**REQUIRED ACTION:** For each line below, write it out exactly as it appears.

(Beginning of EXTRACTED MATERIAL)

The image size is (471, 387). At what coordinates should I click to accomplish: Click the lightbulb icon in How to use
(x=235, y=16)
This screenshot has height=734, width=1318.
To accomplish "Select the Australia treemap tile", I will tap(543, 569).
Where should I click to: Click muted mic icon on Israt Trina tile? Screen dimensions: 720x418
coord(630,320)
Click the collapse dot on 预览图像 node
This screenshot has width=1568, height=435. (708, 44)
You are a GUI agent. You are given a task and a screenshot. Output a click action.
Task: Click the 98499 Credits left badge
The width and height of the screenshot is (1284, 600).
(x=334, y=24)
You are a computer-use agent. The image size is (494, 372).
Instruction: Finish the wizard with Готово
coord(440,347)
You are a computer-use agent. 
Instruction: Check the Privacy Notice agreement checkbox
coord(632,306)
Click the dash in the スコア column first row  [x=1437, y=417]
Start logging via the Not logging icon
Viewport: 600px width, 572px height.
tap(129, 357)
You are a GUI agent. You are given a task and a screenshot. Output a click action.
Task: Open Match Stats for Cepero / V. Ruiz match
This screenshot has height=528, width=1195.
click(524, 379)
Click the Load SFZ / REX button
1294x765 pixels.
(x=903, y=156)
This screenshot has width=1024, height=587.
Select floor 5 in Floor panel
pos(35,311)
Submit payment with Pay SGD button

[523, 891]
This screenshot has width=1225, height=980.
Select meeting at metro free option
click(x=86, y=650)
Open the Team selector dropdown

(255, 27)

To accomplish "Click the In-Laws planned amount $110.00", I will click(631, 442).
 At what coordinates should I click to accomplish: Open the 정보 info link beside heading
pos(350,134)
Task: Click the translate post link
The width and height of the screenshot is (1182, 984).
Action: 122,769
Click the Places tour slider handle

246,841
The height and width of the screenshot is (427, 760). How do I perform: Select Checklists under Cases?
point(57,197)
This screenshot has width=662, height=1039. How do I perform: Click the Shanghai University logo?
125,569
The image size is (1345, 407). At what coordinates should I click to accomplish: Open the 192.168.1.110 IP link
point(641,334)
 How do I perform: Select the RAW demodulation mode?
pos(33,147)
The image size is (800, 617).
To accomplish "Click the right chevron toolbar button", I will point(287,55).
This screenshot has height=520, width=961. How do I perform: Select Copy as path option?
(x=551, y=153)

(End of EXTRACTED MATERIAL)

**ANSWER BELOW:**
The image size is (471, 387). At what coordinates should I click to accomplish: Click the lightbulb icon in How to use
(x=235, y=16)
This screenshot has height=734, width=1318.
To accomplish "Select the Australia treemap tile", I will tap(543, 569).
Where should I click to: Click muted mic icon on Israt Trina tile? Screen dimensions: 720x418
coord(630,320)
Click the collapse dot on 预览图像 node
This screenshot has width=1568, height=435. (708, 44)
You are a GUI agent. You are given a task and a screenshot. Output a click action.
Task: Click the 98499 Credits left badge
The width and height of the screenshot is (1284, 600).
(x=334, y=24)
You are a computer-use agent. The image size is (494, 372).
Instruction: Finish the wizard with Готово
coord(440,347)
You are a computer-use agent. 
Instruction: Check the Privacy Notice agreement checkbox
coord(632,306)
Click the dash in the スコア column first row  [x=1437, y=417]
Start logging via the Not logging icon
Viewport: 600px width, 572px height.
tap(129, 357)
You are a GUI agent. You are given a task and a screenshot. Output a click action.
Task: Open Match Stats for Cepero / V. Ruiz match
This screenshot has height=528, width=1195.
click(524, 379)
Click the Load SFZ / REX button
1294x765 pixels.
(x=903, y=156)
This screenshot has width=1024, height=587.
Select floor 5 in Floor panel
pos(35,311)
Submit payment with Pay SGD button

[523, 891]
This screenshot has width=1225, height=980.
Select meeting at metro free option
click(x=86, y=650)
Open the Team selector dropdown

(255, 27)

To accomplish "Click the In-Laws planned amount $110.00", I will click(631, 442).
 At what coordinates should I click to accomplish: Open the 정보 info link beside heading
pos(350,134)
Task: Click the translate post link
The width and height of the screenshot is (1182, 984).
Action: 122,769
Click the Places tour slider handle

246,841
The height and width of the screenshot is (427, 760). How do I perform: Select Checklists under Cases?
point(57,197)
This screenshot has width=662, height=1039. How do I perform: Click the Shanghai University logo?
125,569
The image size is (1345, 407). At what coordinates should I click to accomplish: Open the 192.168.1.110 IP link
point(641,334)
 How do I perform: Select the RAW demodulation mode?
pos(33,147)
The image size is (800, 617).
To accomplish "Click the right chevron toolbar button", I will point(287,55).
This screenshot has height=520, width=961. How do I perform: Select Copy as path option?
(x=551, y=153)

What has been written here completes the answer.